+++ Information +++

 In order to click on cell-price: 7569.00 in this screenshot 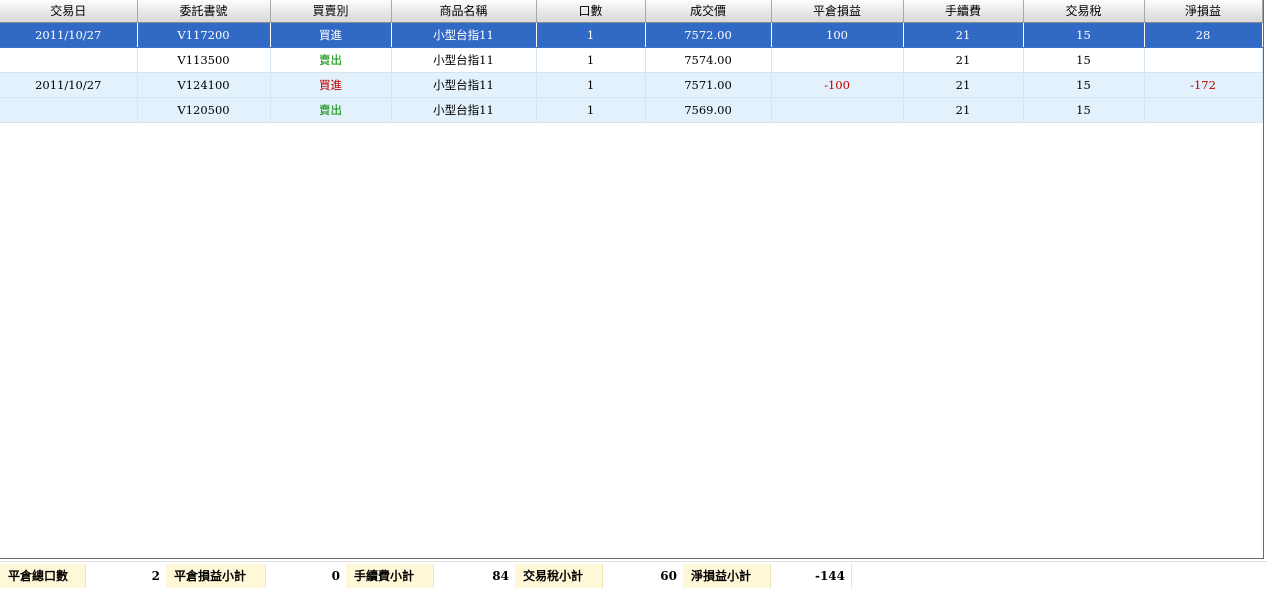, I will do `click(708, 110)`.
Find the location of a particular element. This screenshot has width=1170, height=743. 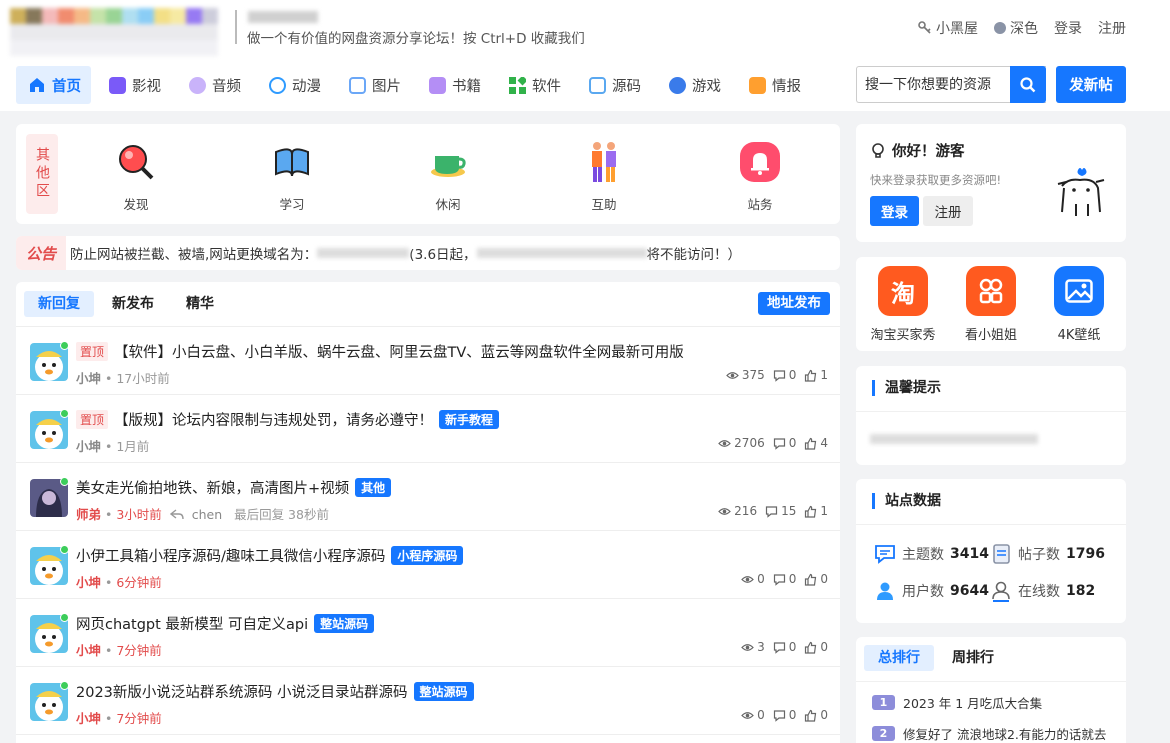

login-link: 登录 is located at coordinates (1068, 28).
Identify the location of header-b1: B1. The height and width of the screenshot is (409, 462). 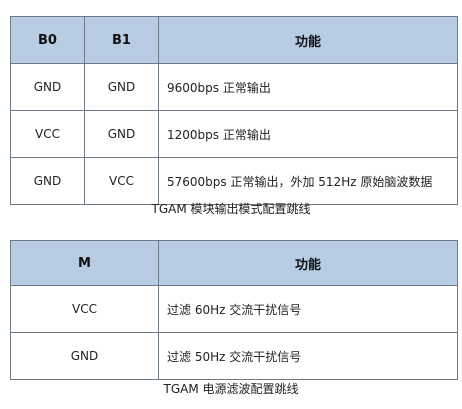
(122, 40).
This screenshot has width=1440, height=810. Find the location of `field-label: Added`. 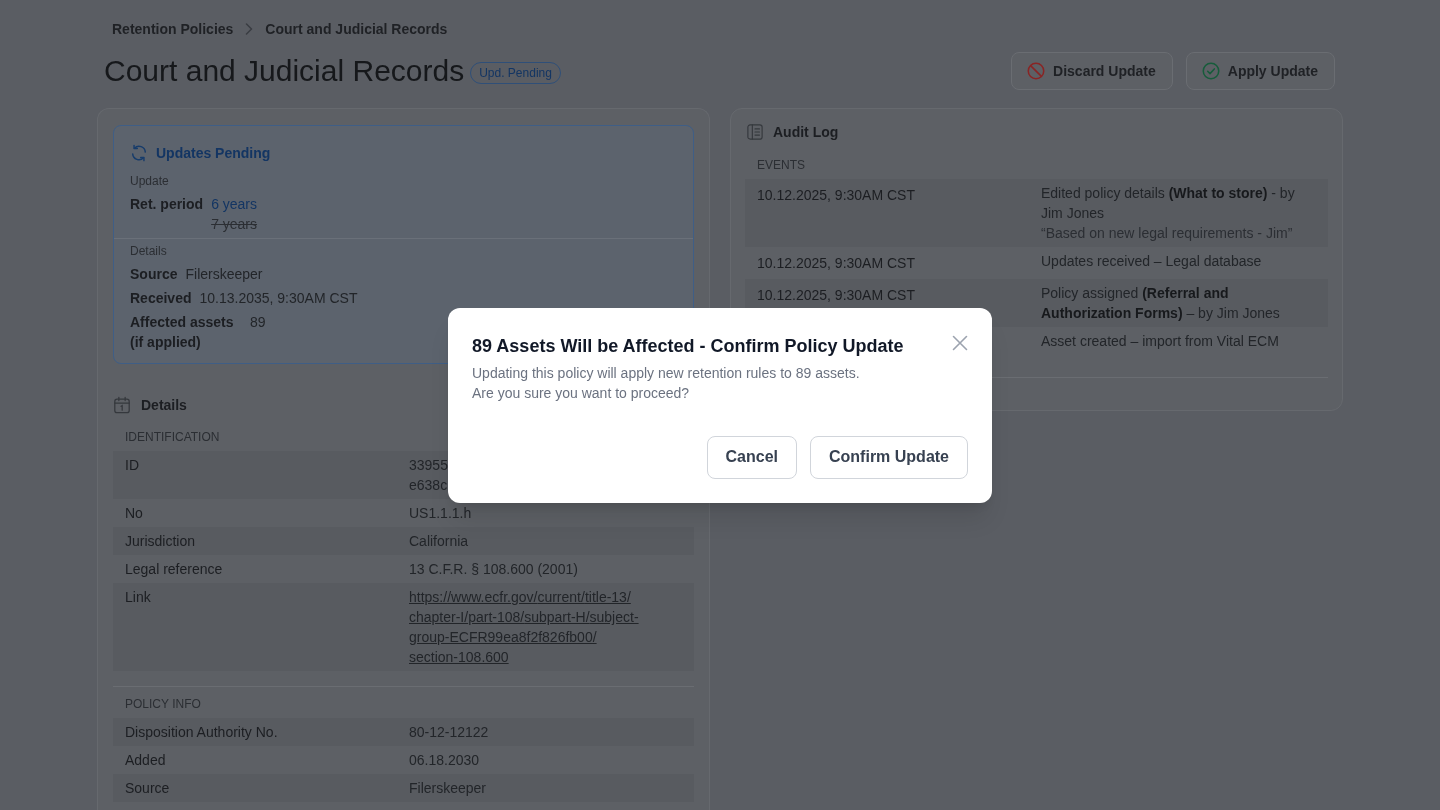

field-label: Added is located at coordinates (146, 760).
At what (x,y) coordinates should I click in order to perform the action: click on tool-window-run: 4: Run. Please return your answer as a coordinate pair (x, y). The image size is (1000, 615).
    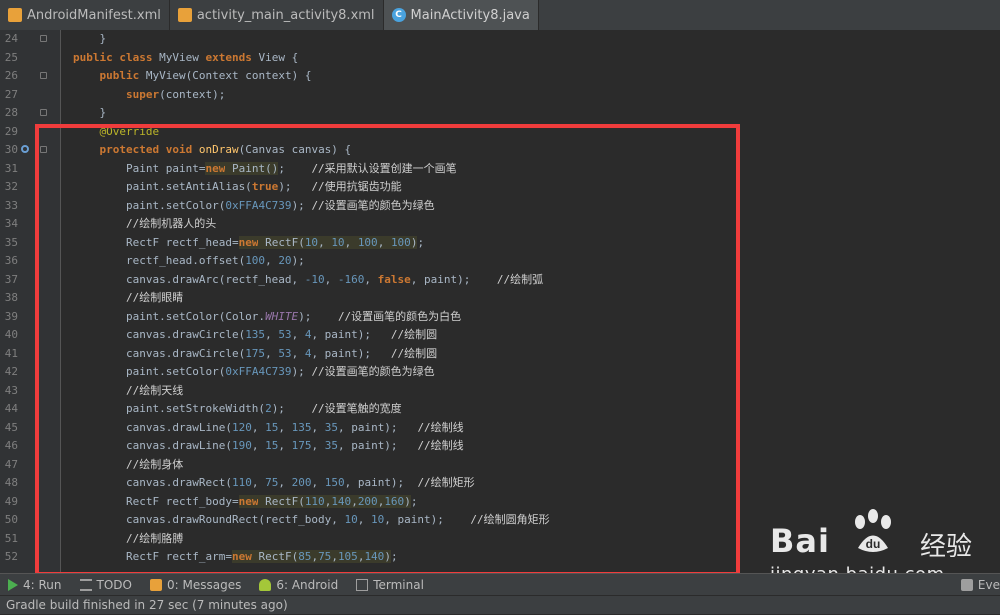
    Looking at the image, I should click on (35, 585).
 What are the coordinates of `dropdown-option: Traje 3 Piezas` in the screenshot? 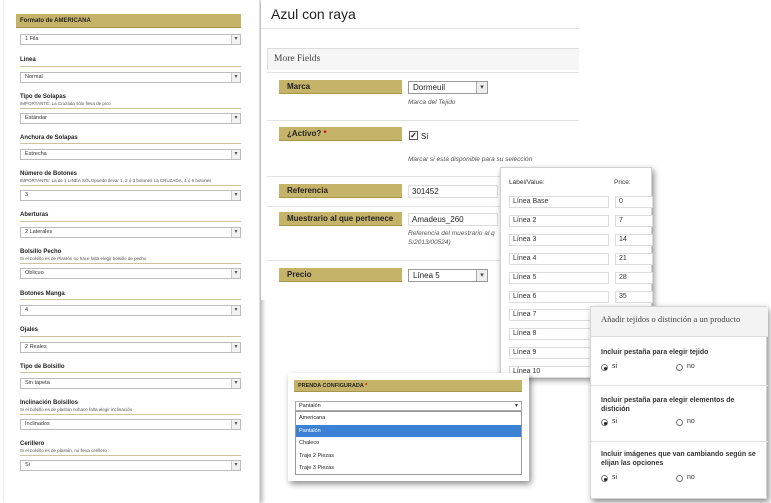 It's located at (408, 468).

+++

* _Exercise aim_: Reproduce verbatim the lines from the one containing "Identify the location" through the one containing "field-label: Added is", including both of those lines. Omit the pictures from your reproduction.

* _Problem solution_:
Identify the location of header-b1: B1. The height and width of the screenshot is (409, 462). 
(122, 40).
This screenshot has width=1440, height=810. Find the location of `field-label: Added`. 

field-label: Added is located at coordinates (146, 760).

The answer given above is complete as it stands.